Associate Professor of Political Science at the Lagos State University, Sylvester Odion Akhaine has called on Nigerians and the International communities to save democracy and condemn the authoritarian tide which the nation seems to be delving into under the leadership of President Muhammadu Buhari.
Prof Akhaine said this became necessary following President Buhari’s signage of Executive Order 06, an administrative instrument in his war against corruption in the country.
The executive order in effect places some alleged corrupt Nigerians under watch, denies them access to their doubtful wealth and bars them from travelling out of the country.
Akhaine who believed the executive order is a threat to democracy stressed that, “This order coming against impunitious disregard for court orders and proselytization of a nebulous national security doctrine and in the context of the president’s dictatorial past in which human beings were retroactively executed, and press freedom curtailed by the notorious Decree Number 4, of 1984 which made victims of Tunde Thompson and Nduka Irabor, is an indication that the country is sliding into full-blown dictatorship.”

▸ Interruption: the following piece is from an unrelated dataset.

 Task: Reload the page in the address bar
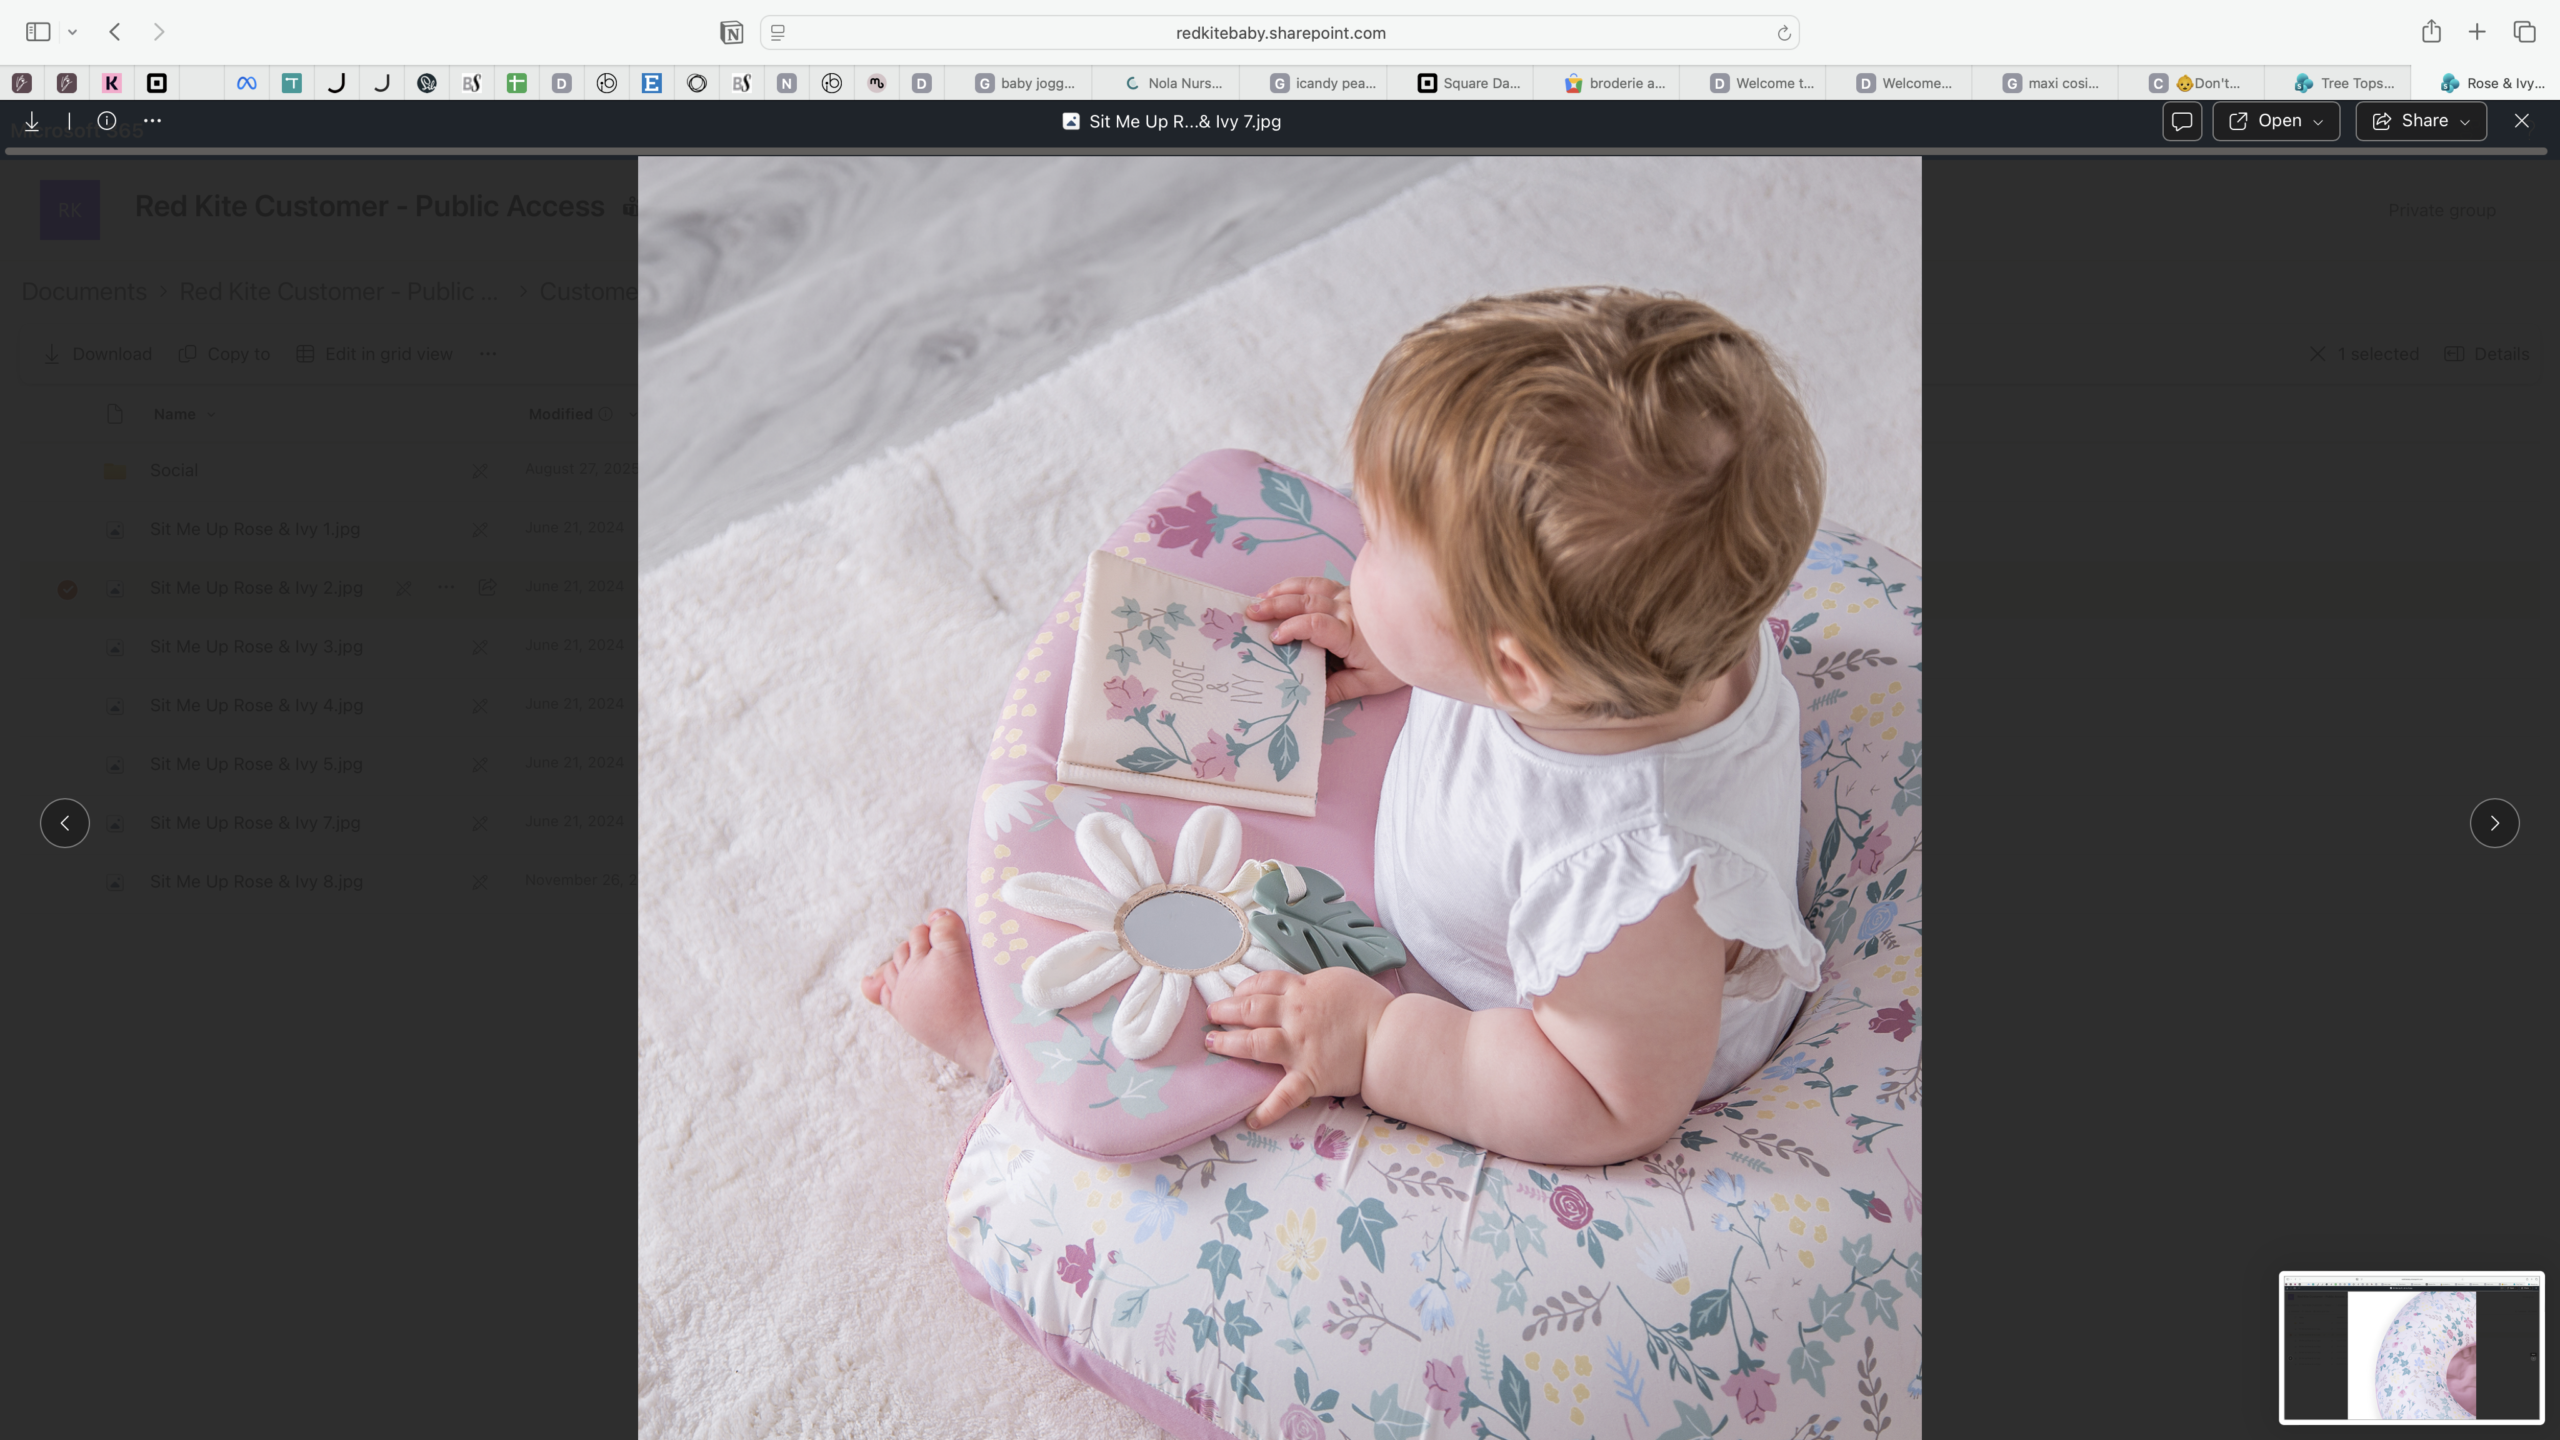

He called for the rejection of the order as a way to sustain democracy and its freedom.
“Thus, this order must be condemned in its totality and resisted with all vehemence by Nigerians. The point must be stressed that the regime type that Nigerian ruling elites chose in 1999 was a liberal democracy with its accompanying freedoms, namely, freedom of expression, political rights and the rule of law among others.”
He continued, “If the country must survive as a civic nation, not an ethnic nation, which the current administration has reduced the country to, all Nigerians must re-affirm their commitment to the grundnorm, deepen it into a community of socio-economic freedoms.”

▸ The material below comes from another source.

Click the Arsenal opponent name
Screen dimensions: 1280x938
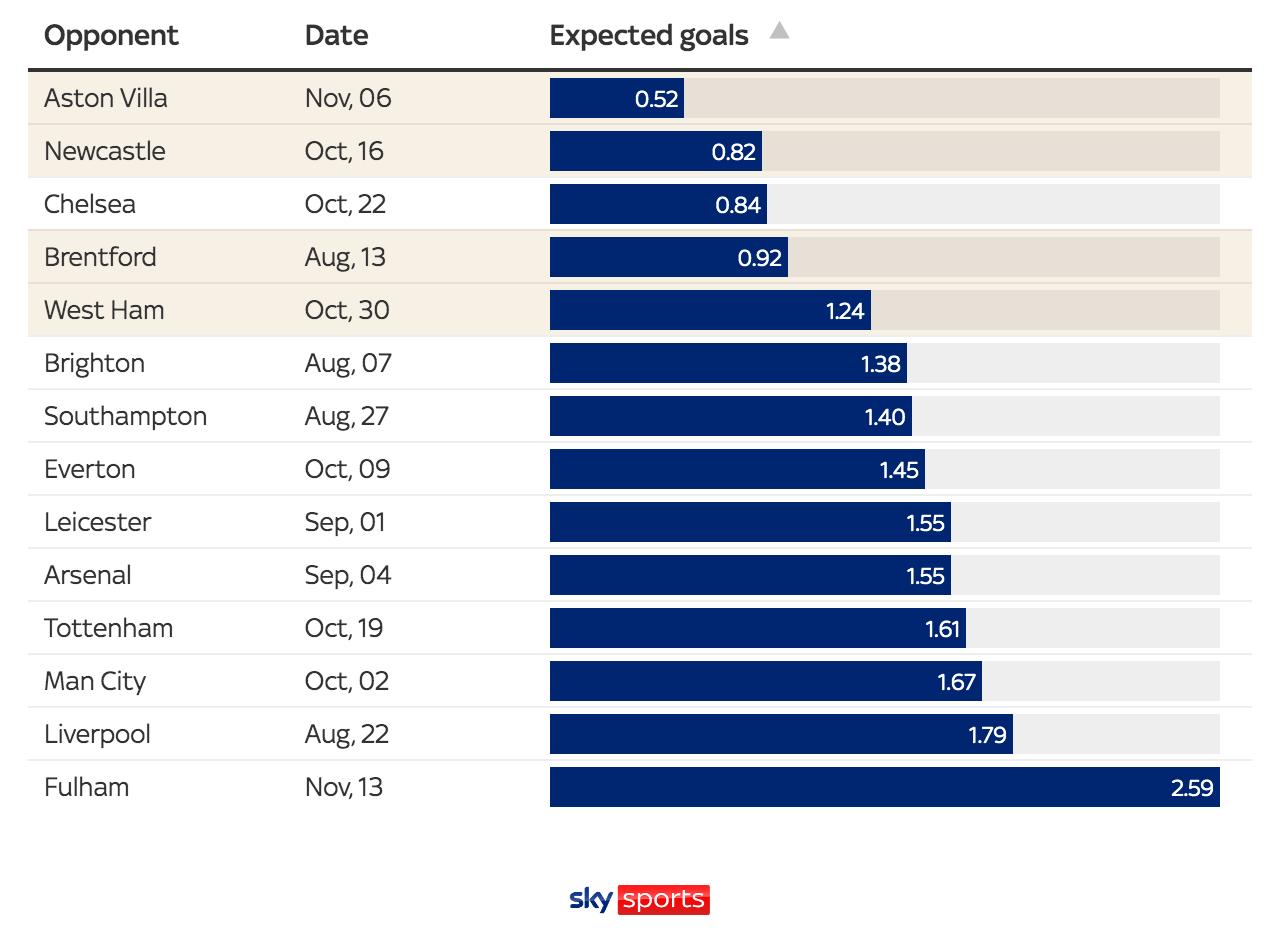point(88,575)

Akhaine also mentioned that the order has to do with the second term bid of the president adding that it was targetted at instilling fear in the camp of the opposition.

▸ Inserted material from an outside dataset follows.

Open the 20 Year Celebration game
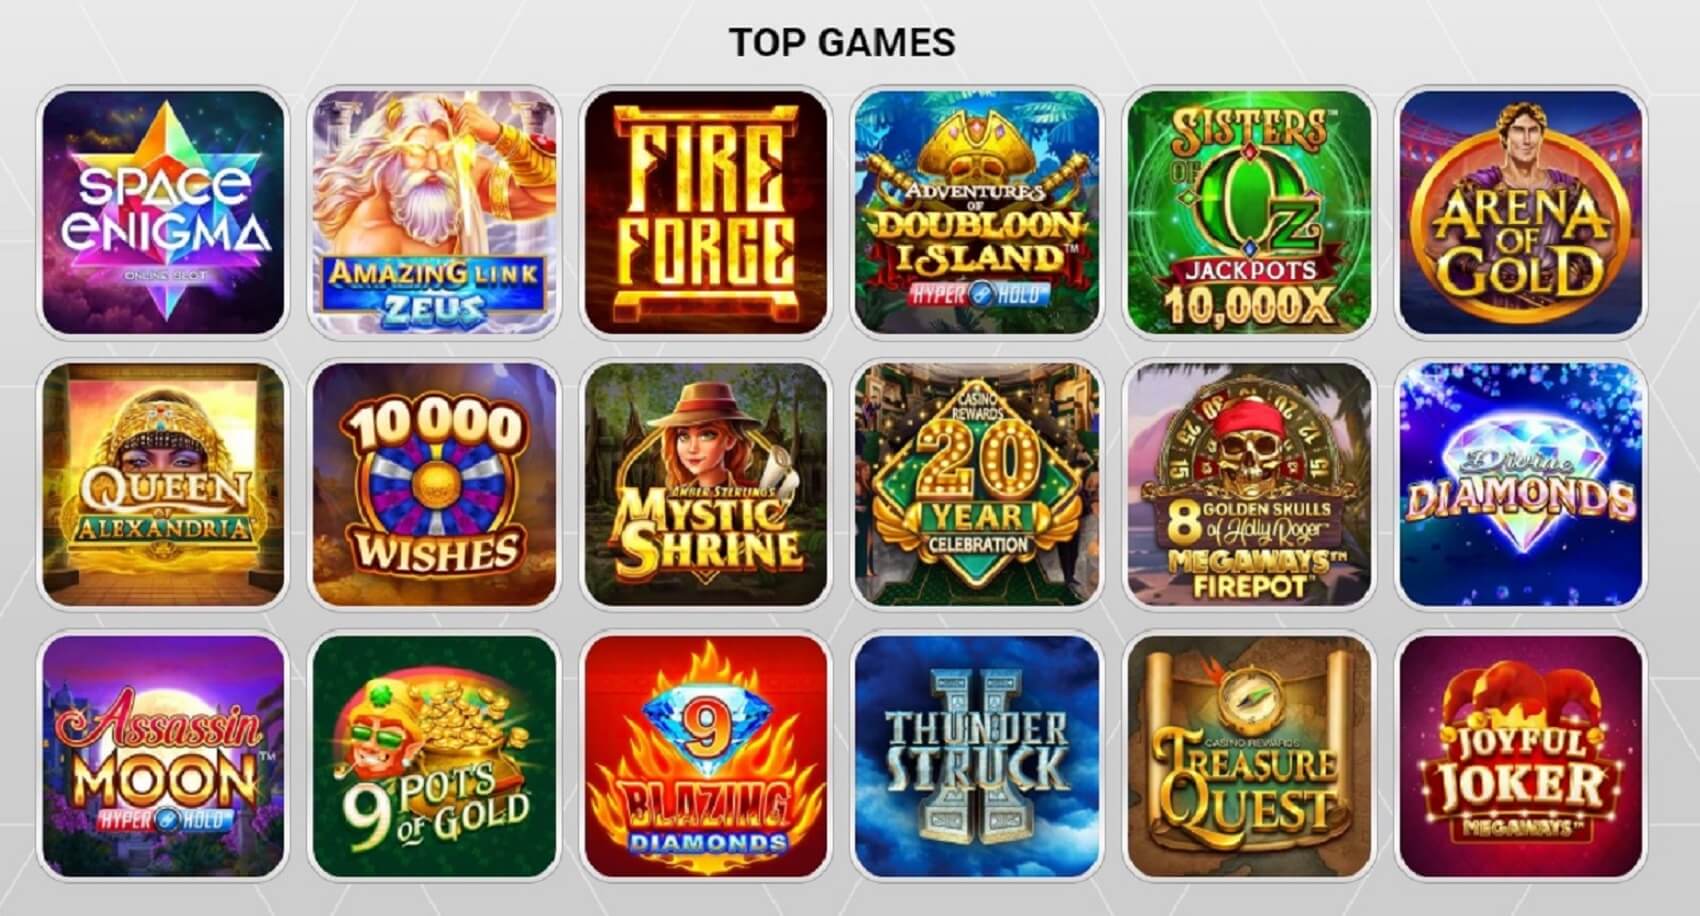The image size is (1700, 916). (x=978, y=484)

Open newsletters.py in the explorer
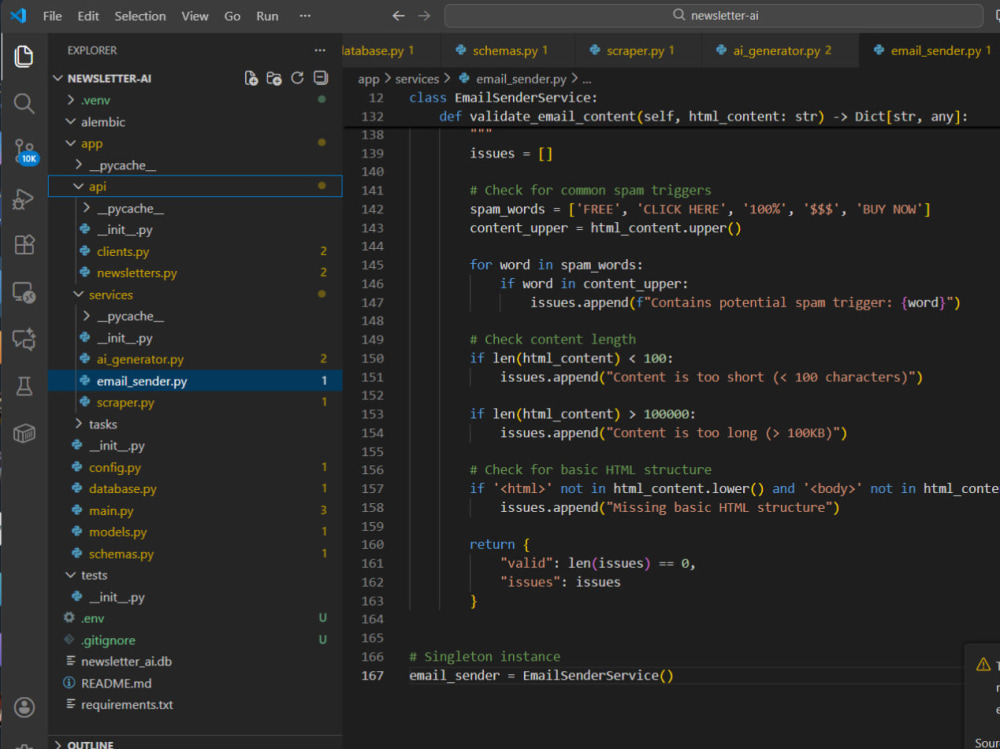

“It seems to me that the administrative turn to authoritarian tactics by the President has more to do with the politics of the second term—hound opposition forces and instil a culture of fear and railroad itself into office for a second term.”
He urged Patriotic Nigerians and the International Communities to “take practical stems to nip it in the bud and save the burgeoning liberal democratic institutions in the country.
Today, despite its shortcomings, the desire for liberal democracy with fundamental freedoms gave birth to the fourth republic and must be defended.”